A new study examines the communication lines between gut and brain.
Autism spectrum disorders (ASD) affect 1 in 68 children in the United States.
Characterized by difficulties with socializing, and often accompanied by repetitive behaviors, this neurodevelopmental disorder harbors many mysteries.
Despite its prevalence and a glut of research, the causes behind ASD are still not fully understood.
Although ASD primarily impacts the brain, over recent years, links with other systems have become clear — in particular, gastrointestinal (GI) issues seem to occur more often in individuals with ASD than in the rest of the population.
In one study, compared with typically developing (TD) children, those with ASD were six to eight times more likely to report GI symptoms such as bloating, constipation, and diarrhea.
Other studies have shown that children with ASD who experience GI problems are more likely to have more severe symptoms of ASD. Also, treating the GI symptoms can sometimes relieve the behavioral and social symptoms of ASD.
Interestingly, behavioral issues are found alongside other conditions that impact the gut. For instance, people with celiac disease are more likely to have autism-like traits and other psychological symptoms. The gut and behavior seem tied together in some way.
According to many researchers, the GI issues that come with ASD might be due to two factors: firstly, inappropriate immune activation, causing inflammation of the tract; and, secondly, differences in the types of gut bacteria that are present.
However, the picture is still incredibly murky, and studies produce differing results, finding different types of inflammation and various changes in gut bacteria.
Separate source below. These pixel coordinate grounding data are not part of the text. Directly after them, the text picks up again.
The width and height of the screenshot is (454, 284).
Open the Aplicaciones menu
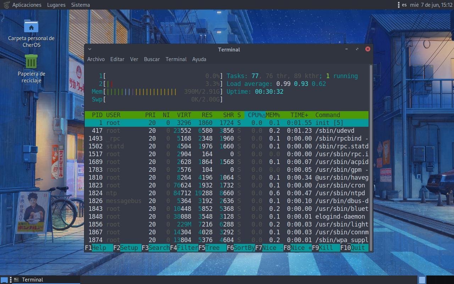pos(27,5)
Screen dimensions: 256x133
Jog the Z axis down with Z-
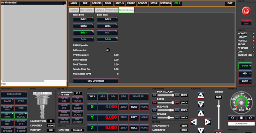pos(201,104)
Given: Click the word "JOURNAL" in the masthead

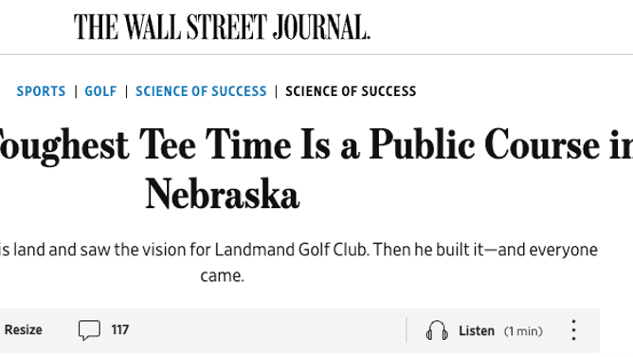Looking at the screenshot, I should (321, 27).
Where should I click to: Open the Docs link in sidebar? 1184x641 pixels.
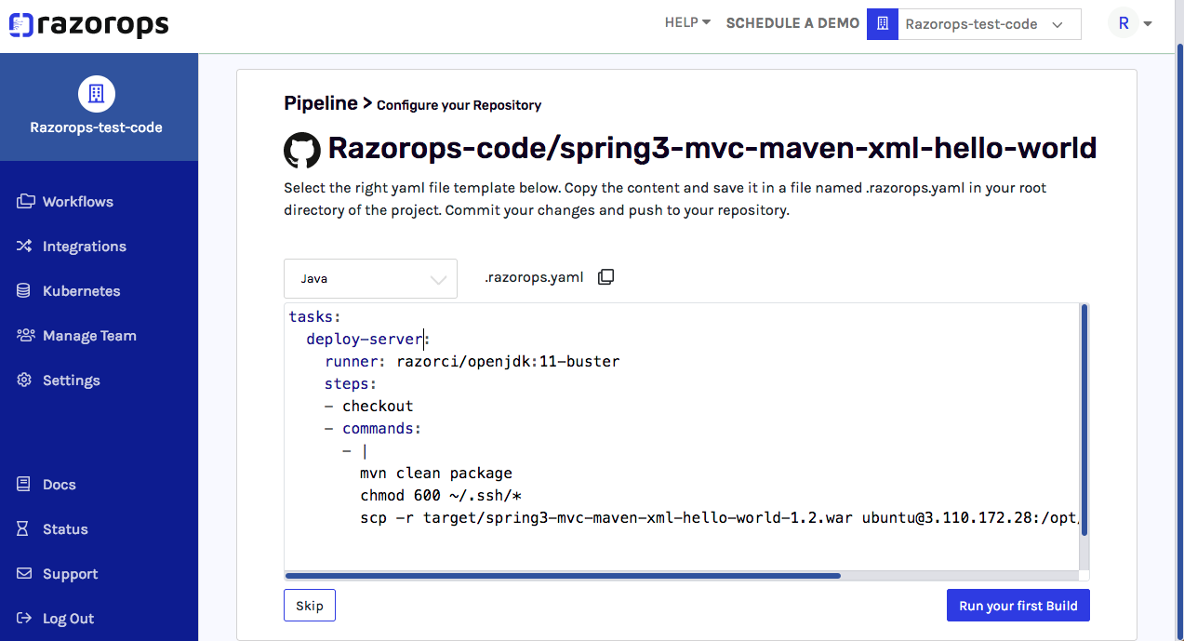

The gut and the immune system
Recently, researchers from the University of California, Davis MIND Institute in Sacramento set out to investigate these relationships in more detail. Led by first authors Paul Ashwood and Destanie Rose, their results were published recently in the journal Brain, Behavior, and Immunity.
The scientists examined 103 children, aged 3–12. The participants were split into four groups:
- children with ASD and GI problems (ASD+GI)
- children with ASD but without GI problems (ASD)
- TD children with GI problems (TD+GI)
- TD children without GI problems (TD)
To assess both the immune response and gut bacteria, the researchers analyzed blood and stool samples.
Children in the ASD+GI group showed a number of differences compared with the other three groups. For instance, they had higher levels of inflammatory cytokines — which are signaling molecules that promote inflammation — such as interleukin 5 (IL-5), IL-15, and IL-17.
Both the ASD+GI and ASD children had lower levels of TGF beta 1, a protein that helps regulate the immune system and keep it in check. The fact that this change was measured in both groups is an interesting finding; it suggests that children with ASD but no GI symptoms could be experiencing other inflammatory conditions.
“It’s significant that the regulatory aspect of the immune system is decreased, which puts them at risk for inflammation,” says Rose. “Many studies point to different types of inflammation, and I think this one kind of summarizes why all those other findings can be true at the same time.”
TGF beta 1 is also known to be important in neurodevelopment, so this protein could potentially be the link between neurological symptoms and immune system dysfunction. However, much more study will be needed to get to the bottom of this relationship.
Similarly, children in the ASD+GI group tended to have lower levels of the protein zonulin, which helps to regulate how permeable the intestinal wall is.
Earlier studies have demonstrated that children with ASD have “leaky” guts, meaning that toxins and undigested food are able to cross from the intestine to the bloodstream.
ASD and gut bacteria
Children with ASD, whether with or without GI symptoms, had different gut flora populations than the TD groups. However, the ASD+GI group also differed from the ASD group.
Interestingly, the researchers noted differences between the ASD+GI and TD+GI children.
“This work opens up interesting new avenues to determine how the microbiome may be driving the mucosal immune response in ASD or whether immune activation drives the microbiome changes. At present we don’t know.”
As mentioned earlier, children with ASD and GI issues tend to display worse behavior than children with ASD but no GI problems. This relationship needs to be explored further. As Ashwood says:
“This immune activation is not helping these children. It might not be causing autism — we don’t know that yet — but it’s certainly making things worse.”
Ashwood continues, “It’s a step toward understanding co-morbidities that are present in at least half of children with ASD, and working out which of these children may respond well to certain types of therapies. Although it’s still early, this work suggests we need to find ways to ease inflammation to help these children.”
Though there are plenty of questions left to answer, this study fills in some blanks and shows that the relationships are complex. Hopefully, the findings might help to guide and develop future treatments.